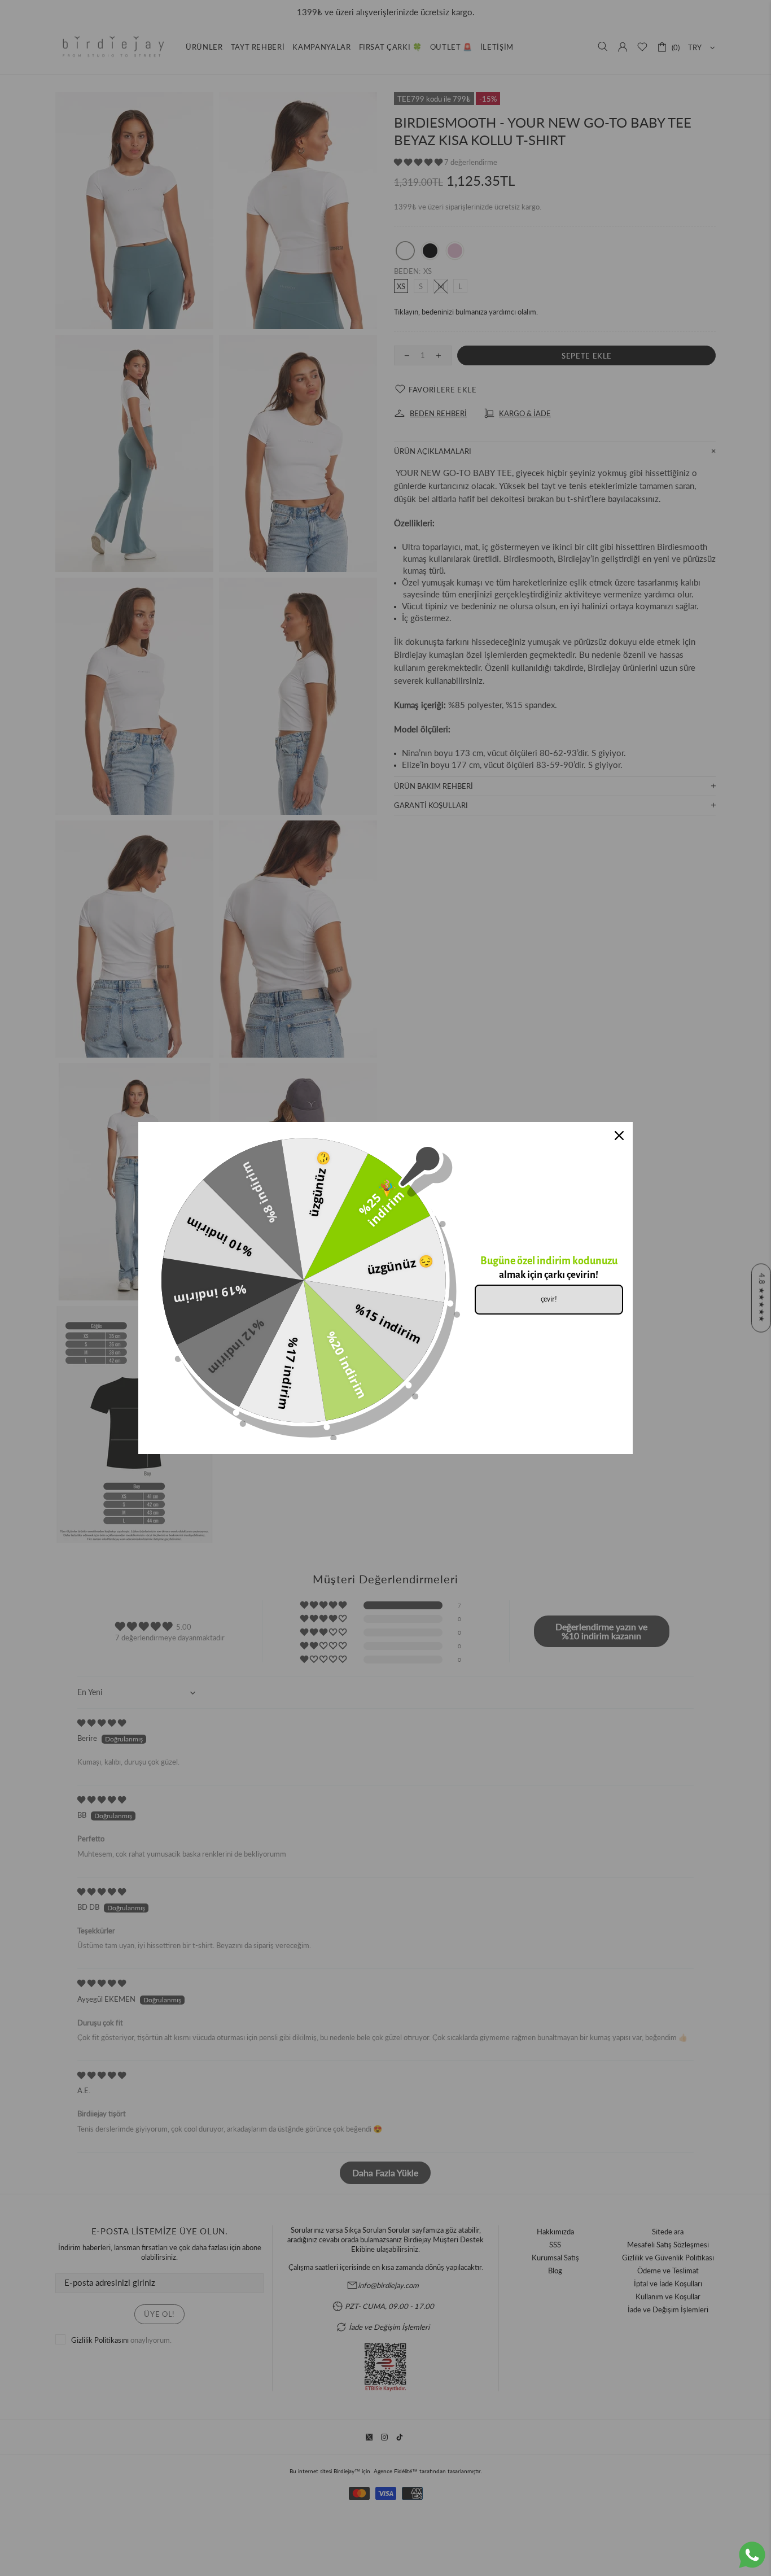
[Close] (619, 1135)
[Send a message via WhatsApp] (752, 2555)
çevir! (549, 1299)
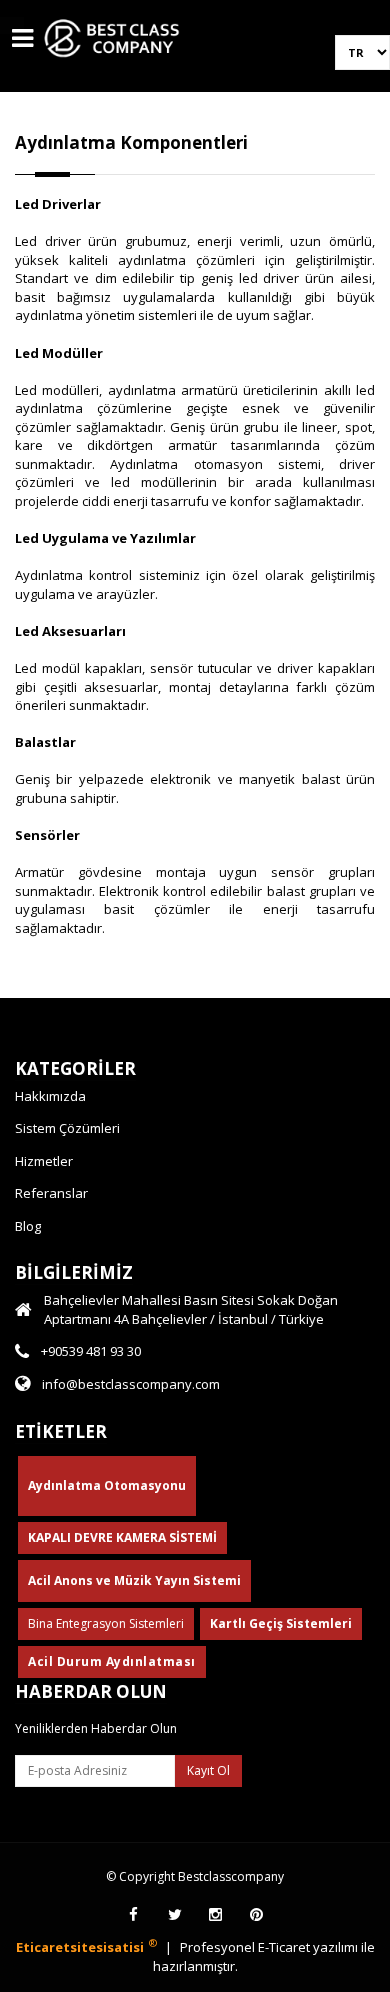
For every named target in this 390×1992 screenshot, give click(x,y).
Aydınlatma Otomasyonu (107, 1485)
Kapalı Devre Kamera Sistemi (122, 1537)
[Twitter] (174, 1915)
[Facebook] (133, 1915)
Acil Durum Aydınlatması (112, 1661)
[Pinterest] (256, 1915)
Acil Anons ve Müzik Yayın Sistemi (134, 1580)
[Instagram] (215, 1915)
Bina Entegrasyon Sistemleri (106, 1623)
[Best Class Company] (113, 62)
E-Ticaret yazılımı (309, 1947)
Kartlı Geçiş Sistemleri (281, 1623)
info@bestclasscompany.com (131, 1384)
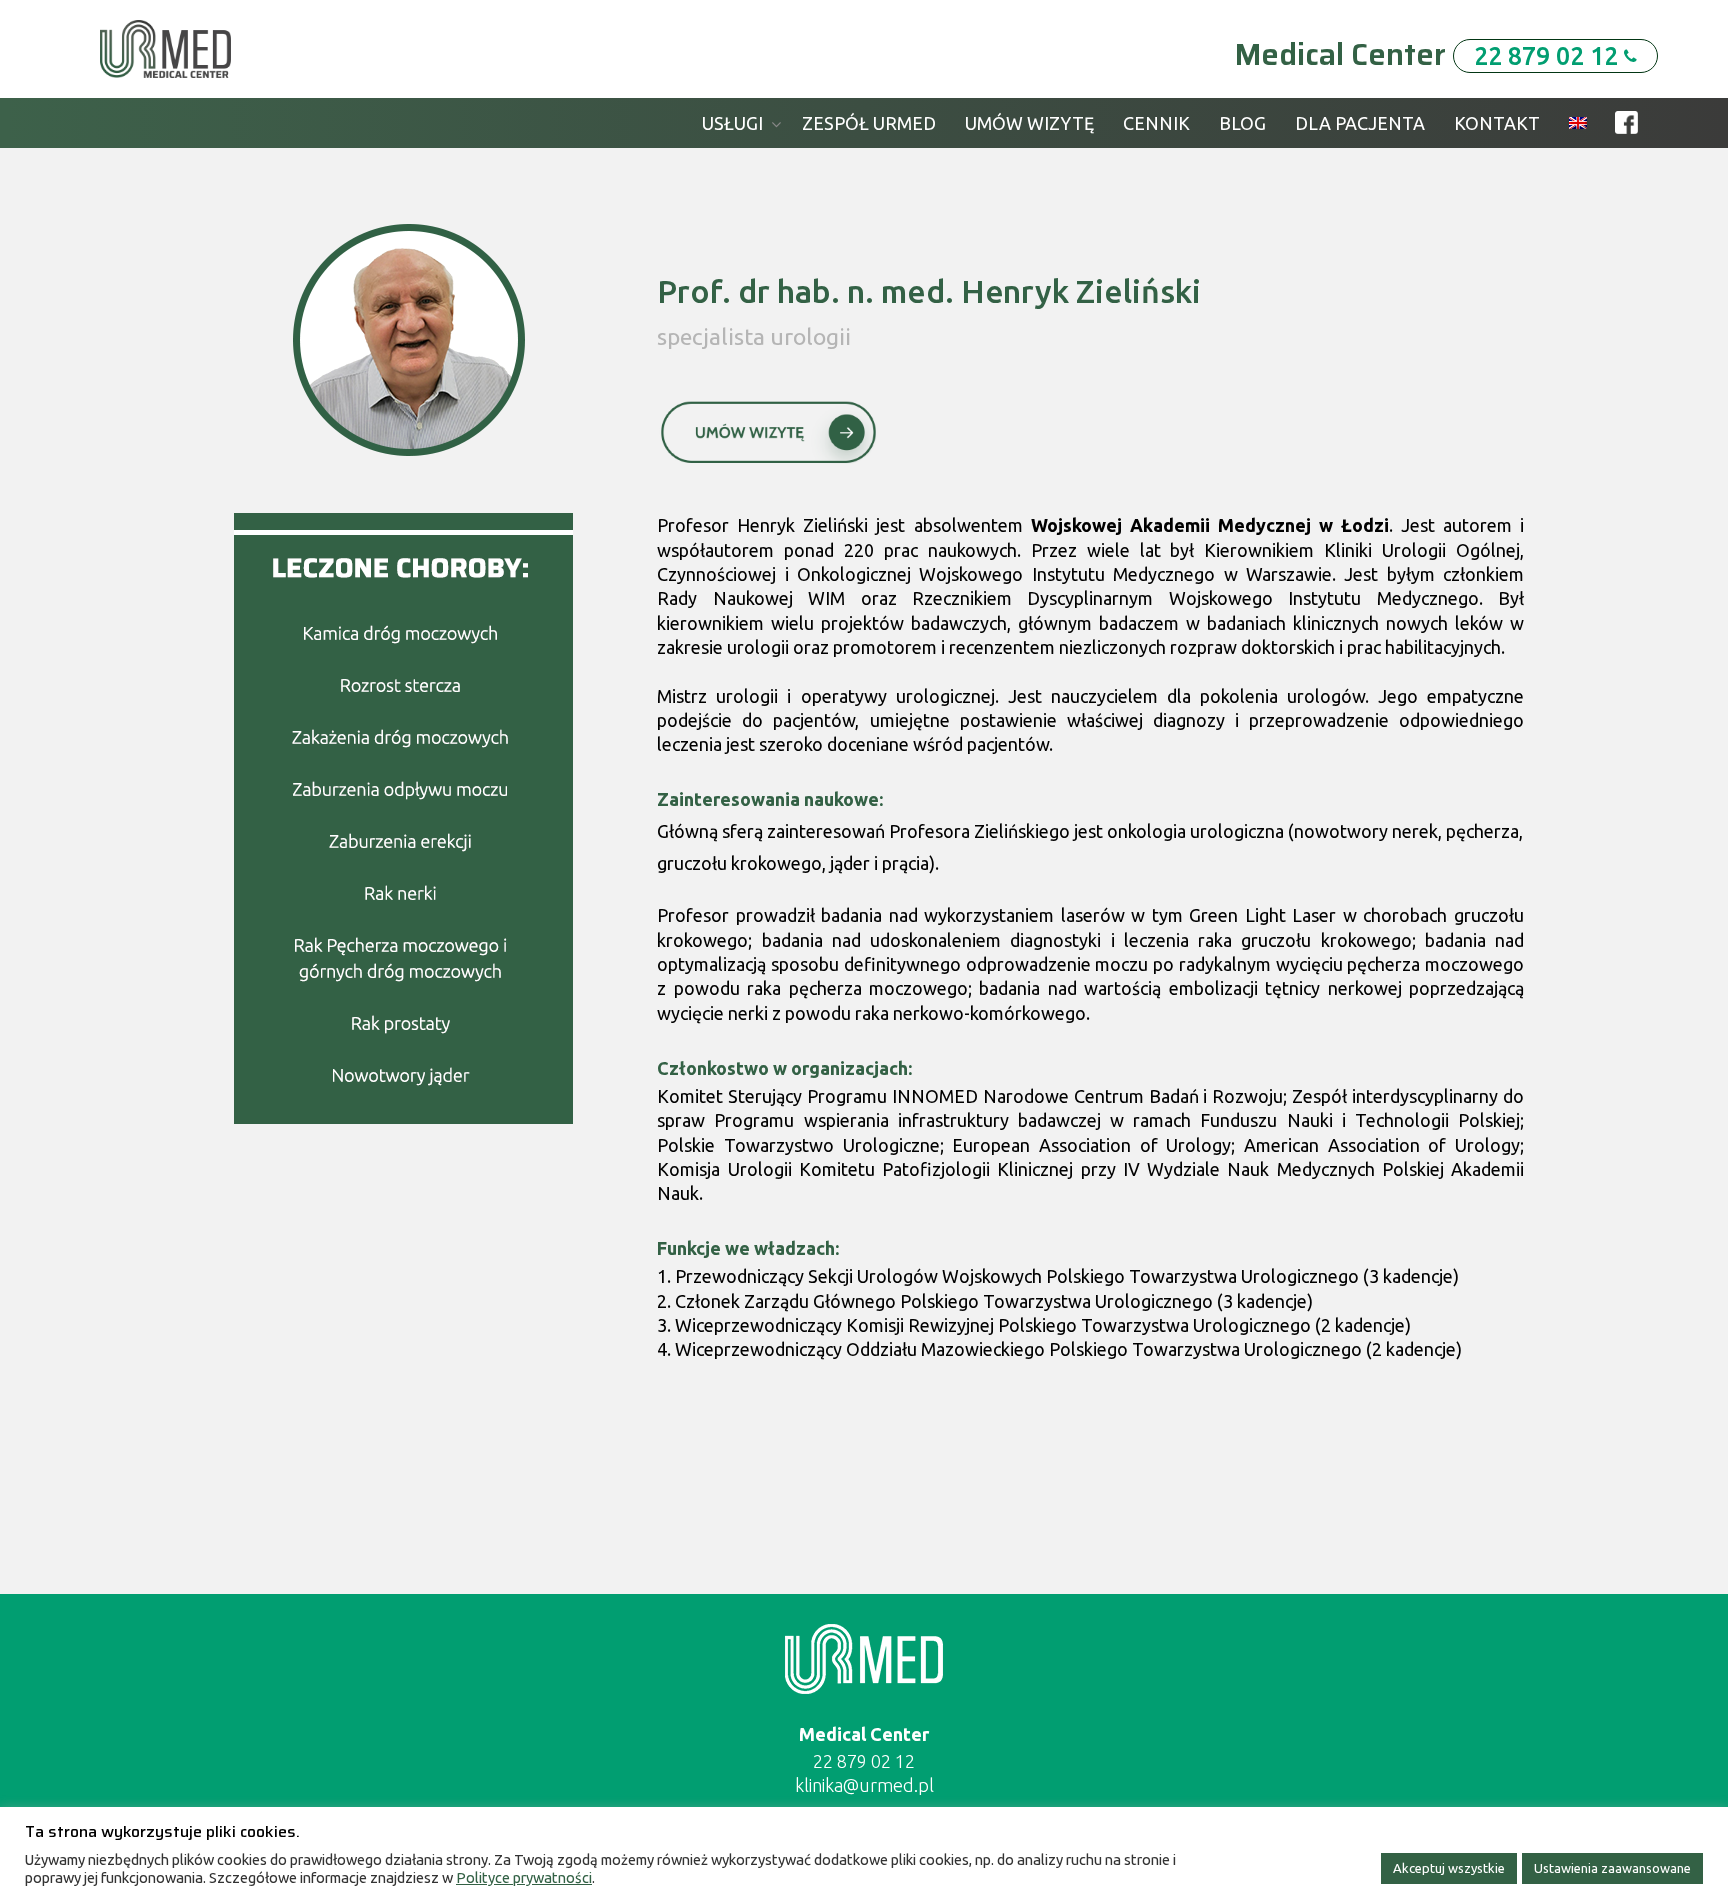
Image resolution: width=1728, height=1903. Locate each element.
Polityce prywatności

====================

**Exercise aim:**
All lines above containing the string "Acil" are to be collected.

**The completed task:**
Acil Durum Aydınlatması (112, 1661)
Acil Anons ve Müzik Yayın Sistemi (134, 1580)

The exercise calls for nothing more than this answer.